WHAT TO DO: Please rewrite the lines between the one holding "The width and height of the screenshot is (400, 516)." and the one holding "tap(100, 121)", inclusive, as a Markdown table with two columns: Row for a running number and Text for the line itself. Leave out blank lines.

──────

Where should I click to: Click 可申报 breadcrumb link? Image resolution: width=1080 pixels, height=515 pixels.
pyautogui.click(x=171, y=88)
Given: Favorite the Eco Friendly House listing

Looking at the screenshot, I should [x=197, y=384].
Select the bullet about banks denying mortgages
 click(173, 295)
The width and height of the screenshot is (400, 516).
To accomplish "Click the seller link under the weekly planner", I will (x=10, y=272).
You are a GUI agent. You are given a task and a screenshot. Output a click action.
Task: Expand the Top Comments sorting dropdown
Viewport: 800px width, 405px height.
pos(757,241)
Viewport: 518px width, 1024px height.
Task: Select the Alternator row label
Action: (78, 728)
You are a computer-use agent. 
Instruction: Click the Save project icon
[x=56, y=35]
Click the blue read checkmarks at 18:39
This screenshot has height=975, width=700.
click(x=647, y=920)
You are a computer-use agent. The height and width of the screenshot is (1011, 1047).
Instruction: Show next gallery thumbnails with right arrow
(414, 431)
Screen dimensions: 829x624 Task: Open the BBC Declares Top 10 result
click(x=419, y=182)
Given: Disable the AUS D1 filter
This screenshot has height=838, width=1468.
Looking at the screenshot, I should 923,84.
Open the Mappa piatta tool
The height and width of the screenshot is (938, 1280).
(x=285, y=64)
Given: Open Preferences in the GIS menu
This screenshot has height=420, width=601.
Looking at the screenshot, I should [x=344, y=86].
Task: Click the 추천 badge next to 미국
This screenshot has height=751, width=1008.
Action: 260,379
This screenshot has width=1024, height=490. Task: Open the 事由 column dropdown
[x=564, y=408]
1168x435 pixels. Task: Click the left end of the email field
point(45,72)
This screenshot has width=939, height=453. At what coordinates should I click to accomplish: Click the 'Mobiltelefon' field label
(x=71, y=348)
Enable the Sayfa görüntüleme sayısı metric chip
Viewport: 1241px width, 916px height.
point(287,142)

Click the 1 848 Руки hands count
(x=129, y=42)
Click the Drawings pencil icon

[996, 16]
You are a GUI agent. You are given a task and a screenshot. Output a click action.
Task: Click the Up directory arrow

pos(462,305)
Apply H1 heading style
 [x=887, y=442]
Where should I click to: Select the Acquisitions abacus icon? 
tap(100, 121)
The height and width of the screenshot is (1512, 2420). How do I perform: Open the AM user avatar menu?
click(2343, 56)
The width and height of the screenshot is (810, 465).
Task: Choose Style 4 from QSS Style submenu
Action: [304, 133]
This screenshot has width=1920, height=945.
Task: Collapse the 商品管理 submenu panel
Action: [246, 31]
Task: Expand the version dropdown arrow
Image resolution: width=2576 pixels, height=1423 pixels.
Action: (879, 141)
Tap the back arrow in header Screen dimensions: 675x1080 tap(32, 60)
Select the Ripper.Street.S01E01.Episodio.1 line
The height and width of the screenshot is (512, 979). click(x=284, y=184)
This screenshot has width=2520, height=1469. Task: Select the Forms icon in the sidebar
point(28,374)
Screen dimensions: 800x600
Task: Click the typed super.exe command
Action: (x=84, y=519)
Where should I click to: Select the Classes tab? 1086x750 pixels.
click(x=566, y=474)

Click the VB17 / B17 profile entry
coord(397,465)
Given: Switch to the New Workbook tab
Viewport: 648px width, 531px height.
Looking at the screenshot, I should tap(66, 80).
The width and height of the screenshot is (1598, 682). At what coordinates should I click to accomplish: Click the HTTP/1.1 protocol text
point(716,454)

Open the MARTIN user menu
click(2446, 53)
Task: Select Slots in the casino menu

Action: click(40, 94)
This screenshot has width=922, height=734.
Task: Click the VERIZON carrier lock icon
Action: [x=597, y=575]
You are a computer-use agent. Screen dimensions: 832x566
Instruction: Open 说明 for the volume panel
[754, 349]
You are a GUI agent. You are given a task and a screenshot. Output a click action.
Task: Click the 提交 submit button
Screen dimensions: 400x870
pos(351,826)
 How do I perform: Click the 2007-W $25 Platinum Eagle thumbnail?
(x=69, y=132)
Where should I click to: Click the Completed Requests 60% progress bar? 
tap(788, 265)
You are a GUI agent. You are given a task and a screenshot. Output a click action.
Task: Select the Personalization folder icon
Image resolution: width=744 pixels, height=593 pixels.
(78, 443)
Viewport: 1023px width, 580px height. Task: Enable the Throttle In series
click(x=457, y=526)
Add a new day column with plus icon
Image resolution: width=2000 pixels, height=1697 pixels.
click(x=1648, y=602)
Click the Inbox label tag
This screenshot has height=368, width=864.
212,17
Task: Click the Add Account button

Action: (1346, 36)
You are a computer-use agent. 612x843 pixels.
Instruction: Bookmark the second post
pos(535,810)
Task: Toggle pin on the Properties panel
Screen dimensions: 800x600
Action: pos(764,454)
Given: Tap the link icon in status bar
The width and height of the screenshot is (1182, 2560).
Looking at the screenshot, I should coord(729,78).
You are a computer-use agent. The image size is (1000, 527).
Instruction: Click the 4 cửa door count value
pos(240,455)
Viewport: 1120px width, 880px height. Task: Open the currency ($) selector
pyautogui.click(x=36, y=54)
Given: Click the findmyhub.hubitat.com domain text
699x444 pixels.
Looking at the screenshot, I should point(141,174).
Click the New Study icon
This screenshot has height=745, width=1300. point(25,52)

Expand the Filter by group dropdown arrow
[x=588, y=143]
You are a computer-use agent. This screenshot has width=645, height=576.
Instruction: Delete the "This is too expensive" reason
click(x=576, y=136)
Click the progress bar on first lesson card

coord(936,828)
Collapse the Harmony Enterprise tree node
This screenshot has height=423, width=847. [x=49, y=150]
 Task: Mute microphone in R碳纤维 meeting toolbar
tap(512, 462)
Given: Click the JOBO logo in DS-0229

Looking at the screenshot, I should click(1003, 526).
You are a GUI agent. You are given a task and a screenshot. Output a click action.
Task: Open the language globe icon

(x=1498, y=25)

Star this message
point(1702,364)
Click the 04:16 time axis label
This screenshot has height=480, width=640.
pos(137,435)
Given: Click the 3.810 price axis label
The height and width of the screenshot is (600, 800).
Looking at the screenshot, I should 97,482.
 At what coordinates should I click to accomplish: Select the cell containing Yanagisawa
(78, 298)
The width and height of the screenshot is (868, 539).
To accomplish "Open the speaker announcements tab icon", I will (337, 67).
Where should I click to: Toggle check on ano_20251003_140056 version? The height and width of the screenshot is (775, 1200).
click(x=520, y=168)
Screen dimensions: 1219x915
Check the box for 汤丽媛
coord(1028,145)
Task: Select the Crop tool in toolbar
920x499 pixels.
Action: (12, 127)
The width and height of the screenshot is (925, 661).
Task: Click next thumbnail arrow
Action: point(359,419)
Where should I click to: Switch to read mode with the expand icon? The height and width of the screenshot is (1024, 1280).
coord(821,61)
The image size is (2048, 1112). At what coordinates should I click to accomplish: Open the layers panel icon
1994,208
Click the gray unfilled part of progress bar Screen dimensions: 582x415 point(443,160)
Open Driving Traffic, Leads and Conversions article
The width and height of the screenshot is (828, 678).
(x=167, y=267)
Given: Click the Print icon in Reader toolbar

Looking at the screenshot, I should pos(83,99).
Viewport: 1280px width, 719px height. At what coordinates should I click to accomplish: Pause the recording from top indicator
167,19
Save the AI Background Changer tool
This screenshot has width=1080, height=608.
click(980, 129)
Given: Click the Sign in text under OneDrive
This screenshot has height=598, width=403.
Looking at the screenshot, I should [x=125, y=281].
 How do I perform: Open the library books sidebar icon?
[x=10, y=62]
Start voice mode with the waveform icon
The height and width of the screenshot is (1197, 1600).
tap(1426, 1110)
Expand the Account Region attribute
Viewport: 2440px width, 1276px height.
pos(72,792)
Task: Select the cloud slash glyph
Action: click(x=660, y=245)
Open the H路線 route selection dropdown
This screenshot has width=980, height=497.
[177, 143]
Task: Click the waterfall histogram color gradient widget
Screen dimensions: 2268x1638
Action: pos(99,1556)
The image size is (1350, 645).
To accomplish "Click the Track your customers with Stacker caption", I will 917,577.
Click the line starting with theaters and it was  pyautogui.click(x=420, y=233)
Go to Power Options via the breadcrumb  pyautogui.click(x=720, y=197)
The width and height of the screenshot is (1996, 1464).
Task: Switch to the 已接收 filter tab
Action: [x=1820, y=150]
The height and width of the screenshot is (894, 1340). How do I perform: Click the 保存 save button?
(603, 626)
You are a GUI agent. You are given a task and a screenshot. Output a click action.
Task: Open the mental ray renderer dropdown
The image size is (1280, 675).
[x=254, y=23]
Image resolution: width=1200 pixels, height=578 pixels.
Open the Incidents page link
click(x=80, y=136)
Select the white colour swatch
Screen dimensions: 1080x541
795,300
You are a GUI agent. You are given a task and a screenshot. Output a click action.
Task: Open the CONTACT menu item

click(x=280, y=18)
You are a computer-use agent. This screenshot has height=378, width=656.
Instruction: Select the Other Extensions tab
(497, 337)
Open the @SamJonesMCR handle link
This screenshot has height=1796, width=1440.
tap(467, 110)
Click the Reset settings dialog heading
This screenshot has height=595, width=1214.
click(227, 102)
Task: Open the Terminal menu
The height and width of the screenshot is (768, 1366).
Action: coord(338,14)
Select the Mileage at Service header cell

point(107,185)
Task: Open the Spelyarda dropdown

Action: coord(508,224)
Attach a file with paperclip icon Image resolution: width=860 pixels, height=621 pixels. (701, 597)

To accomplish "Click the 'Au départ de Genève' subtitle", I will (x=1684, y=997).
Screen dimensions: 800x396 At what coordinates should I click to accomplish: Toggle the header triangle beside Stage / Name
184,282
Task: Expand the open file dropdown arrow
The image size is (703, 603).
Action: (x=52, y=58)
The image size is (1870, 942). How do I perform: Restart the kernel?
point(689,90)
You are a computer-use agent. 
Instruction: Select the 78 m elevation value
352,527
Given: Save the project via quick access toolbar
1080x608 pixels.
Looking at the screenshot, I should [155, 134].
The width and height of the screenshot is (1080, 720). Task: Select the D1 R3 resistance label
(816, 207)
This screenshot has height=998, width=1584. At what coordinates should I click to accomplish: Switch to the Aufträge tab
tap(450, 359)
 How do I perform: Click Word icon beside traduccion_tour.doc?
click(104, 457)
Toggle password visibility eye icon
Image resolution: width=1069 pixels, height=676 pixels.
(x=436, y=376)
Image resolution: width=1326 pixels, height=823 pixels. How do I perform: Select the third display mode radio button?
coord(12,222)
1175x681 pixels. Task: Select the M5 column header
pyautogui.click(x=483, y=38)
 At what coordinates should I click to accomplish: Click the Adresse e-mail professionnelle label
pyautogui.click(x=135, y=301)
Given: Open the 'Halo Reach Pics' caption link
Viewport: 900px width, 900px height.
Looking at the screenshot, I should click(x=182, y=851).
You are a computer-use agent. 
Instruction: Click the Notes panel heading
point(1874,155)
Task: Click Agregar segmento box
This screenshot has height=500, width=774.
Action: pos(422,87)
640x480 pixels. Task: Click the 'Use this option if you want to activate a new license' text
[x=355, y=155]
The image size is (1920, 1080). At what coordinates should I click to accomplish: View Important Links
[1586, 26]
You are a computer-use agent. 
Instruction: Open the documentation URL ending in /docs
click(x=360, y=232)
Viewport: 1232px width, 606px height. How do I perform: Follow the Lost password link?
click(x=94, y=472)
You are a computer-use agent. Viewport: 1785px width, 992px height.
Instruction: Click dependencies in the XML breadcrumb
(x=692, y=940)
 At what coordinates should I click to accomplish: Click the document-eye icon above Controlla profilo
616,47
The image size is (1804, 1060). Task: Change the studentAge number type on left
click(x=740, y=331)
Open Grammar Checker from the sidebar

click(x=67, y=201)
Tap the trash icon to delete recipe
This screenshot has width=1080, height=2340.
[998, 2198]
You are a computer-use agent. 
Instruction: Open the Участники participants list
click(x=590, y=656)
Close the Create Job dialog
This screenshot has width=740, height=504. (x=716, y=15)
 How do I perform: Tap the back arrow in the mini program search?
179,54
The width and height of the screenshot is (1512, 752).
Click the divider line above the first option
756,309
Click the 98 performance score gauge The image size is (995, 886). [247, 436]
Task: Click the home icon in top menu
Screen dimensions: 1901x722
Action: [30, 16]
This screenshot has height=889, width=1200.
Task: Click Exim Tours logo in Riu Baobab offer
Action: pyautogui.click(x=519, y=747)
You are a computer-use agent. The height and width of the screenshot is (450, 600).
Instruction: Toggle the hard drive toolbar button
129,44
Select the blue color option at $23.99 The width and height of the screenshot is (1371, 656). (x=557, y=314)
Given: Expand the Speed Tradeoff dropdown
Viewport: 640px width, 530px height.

──────

SOLUTION TO THE PROBLEM:
| Row | Text |
|---|---|
| 1 | The width and height of the screenshot is (400, 516). |
| 2 | To accomplish "Click the seller link under the weekly planner", I will (x=10, y=272). |
| 3 | You are a GUI agent. You are given a task and a screenshot. Output a click action. |
| 4 | Task: Expand the Top Comments sorting dropdown |
| 5 | Viewport: 800px width, 405px height. |
| 6 | pos(757,241) |
| 7 | Viewport: 518px width, 1024px height. |
| 8 | Task: Select the Alternator row label |
| 9 | Action: (78, 728) |
| 10 | You are a computer-use agent.  |
| 11 | Instruction: Click the Save project icon |
| 12 | [x=56, y=35] |
| 13 | Click the blue read checkmarks at 18:39 |
| 14 | This screenshot has height=975, width=700. |
| 15 | click(x=647, y=920) |
| 16 | You are a computer-use agent. The height and width of the screenshot is (1011, 1047). |
| 17 | Instruction: Show next gallery thumbnails with right arrow |
| 18 | (414, 431) |
| 19 | Screen dimensions: 829x624 Task: Open the BBC Declares Top 10 result |
| 20 | click(x=419, y=182) |
| 21 | Given: Disable the AUS D1 filter |
| 22 | This screenshot has height=838, width=1468. |
| 23 | Looking at the screenshot, I should 923,84. |
| 24 | Open the Mappa piatta tool |
| 25 | The height and width of the screenshot is (938, 1280). |
| 26 | (x=285, y=64) |
| 27 | Given: Open Preferences in the GIS menu |
| 28 | This screenshot has height=420, width=601. |
| 29 | Looking at the screenshot, I should [x=344, y=86]. |
| 30 | Task: Click the 추천 badge next to 미국 |
| 31 | This screenshot has height=751, width=1008. |
| 32 | Action: 260,379 |
| 33 | This screenshot has width=1024, height=490. Task: Open the 事由 column dropdown |
| 34 | [x=564, y=408] |
| 35 | 1168x435 pixels. Task: Click the left end of the email field |
| 36 | point(45,72) |
| 37 | This screenshot has width=939, height=453. At what coordinates should I click to accomplish: Click the 'Mobiltelefon' field label |
| 38 | (x=71, y=348) |
| 39 | Enable the Sayfa görüntüleme sayısı metric chip |
| 40 | Viewport: 1241px width, 916px height. |
| 41 | point(287,142) |
| 42 | Click the 1 848 Руки hands count |
| 43 | (x=129, y=42) |
| 44 | Click the Drawings pencil icon |
| 45 | [996, 16] |
| 46 | You are a GUI agent. You are given a task and a screenshot. Output a click action. |
| 47 | Task: Click the Up directory arrow |
| 48 | pos(462,305) |
| 49 | Apply H1 heading style |
| 50 |  [x=887, y=442] |
| 51 | Where should I click to: Select the Acquisitions abacus icon?  |
| 52 | tap(100, 121) |